TO DO>
In the entries below, every line that contains "target" must be located and copied.

RECORDS FOR THIS TASK>
- - - - - - -
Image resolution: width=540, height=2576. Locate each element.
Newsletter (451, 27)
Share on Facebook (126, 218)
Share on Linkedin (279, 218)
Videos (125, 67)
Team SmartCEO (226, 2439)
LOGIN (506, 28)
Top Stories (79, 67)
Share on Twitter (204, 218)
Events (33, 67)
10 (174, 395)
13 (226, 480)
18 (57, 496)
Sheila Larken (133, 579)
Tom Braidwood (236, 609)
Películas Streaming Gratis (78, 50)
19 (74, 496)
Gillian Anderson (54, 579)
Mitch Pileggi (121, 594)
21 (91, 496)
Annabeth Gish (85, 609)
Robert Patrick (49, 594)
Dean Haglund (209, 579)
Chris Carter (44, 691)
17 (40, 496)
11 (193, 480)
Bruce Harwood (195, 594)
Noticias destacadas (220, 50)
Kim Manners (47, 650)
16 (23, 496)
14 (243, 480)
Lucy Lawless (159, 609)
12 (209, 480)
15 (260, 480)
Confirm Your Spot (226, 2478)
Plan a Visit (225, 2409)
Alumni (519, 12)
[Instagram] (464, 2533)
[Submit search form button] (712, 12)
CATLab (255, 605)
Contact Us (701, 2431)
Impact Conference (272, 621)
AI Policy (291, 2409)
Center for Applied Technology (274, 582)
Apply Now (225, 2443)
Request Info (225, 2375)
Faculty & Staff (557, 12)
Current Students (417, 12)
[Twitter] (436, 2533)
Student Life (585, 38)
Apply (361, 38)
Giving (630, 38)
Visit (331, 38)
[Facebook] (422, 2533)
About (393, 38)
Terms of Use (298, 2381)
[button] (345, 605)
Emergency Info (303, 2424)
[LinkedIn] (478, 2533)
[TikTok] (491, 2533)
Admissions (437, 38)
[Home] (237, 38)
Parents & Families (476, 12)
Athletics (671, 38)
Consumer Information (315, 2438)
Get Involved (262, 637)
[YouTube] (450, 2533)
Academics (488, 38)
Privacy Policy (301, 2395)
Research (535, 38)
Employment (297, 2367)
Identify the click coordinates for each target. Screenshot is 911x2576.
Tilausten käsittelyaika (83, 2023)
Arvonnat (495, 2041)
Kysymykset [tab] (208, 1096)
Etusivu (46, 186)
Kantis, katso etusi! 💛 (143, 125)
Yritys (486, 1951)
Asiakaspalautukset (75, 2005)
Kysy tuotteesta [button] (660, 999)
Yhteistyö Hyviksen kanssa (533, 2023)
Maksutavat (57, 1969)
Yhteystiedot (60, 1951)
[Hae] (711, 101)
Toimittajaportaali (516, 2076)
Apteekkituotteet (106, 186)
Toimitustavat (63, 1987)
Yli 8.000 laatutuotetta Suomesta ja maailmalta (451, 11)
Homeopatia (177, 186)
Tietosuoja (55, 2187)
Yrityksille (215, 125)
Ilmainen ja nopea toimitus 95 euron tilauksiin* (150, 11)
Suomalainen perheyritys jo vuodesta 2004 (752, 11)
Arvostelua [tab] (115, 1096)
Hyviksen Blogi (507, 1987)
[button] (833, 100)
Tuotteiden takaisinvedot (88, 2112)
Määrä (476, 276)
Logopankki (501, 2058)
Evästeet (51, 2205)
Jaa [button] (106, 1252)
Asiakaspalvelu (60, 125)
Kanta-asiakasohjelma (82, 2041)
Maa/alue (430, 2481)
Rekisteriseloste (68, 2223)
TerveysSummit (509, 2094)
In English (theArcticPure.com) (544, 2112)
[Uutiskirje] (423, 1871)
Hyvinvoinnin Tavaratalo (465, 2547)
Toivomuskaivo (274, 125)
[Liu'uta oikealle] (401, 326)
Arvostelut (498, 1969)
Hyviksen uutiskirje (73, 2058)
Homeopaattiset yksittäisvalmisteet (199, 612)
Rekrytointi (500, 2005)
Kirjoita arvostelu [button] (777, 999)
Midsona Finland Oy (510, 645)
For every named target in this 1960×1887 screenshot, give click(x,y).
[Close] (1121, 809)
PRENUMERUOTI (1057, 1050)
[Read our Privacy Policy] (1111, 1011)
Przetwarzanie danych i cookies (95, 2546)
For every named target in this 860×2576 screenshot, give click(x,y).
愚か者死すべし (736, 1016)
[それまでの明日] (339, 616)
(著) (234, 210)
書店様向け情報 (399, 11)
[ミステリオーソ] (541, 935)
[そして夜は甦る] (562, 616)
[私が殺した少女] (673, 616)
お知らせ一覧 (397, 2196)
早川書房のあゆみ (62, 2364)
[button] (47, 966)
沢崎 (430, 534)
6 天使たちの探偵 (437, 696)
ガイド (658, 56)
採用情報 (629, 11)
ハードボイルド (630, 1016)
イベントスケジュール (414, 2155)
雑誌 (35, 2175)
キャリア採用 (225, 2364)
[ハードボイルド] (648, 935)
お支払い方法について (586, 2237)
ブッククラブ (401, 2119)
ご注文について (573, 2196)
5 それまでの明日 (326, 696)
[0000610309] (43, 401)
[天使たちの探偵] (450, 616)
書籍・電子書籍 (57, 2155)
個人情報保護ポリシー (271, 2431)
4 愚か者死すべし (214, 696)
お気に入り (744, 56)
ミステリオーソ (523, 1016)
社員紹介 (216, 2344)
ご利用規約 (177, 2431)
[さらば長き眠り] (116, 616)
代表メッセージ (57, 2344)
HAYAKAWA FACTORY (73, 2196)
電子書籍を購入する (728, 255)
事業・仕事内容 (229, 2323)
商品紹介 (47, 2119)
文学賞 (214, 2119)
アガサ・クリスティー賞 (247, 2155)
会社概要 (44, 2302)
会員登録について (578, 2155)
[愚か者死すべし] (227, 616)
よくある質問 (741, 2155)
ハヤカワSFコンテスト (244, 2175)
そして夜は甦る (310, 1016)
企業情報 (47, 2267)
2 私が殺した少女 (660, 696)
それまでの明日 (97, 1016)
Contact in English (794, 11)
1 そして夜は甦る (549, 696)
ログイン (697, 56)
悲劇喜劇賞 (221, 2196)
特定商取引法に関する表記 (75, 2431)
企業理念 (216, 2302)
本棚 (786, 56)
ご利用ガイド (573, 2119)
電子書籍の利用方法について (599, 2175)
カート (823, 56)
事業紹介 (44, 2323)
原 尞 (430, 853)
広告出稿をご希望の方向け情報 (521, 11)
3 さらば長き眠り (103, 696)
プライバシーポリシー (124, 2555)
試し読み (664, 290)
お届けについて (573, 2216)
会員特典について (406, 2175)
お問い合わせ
- - - - - - -
EXERCISE ANSWER>
Identify the click coordinates for each target. Screenshot is 911x2576.
For every named target in this 1960×1887 screenshot, give click(x,y).
For every named target in this 860×2576 screenshot, give click(x,y).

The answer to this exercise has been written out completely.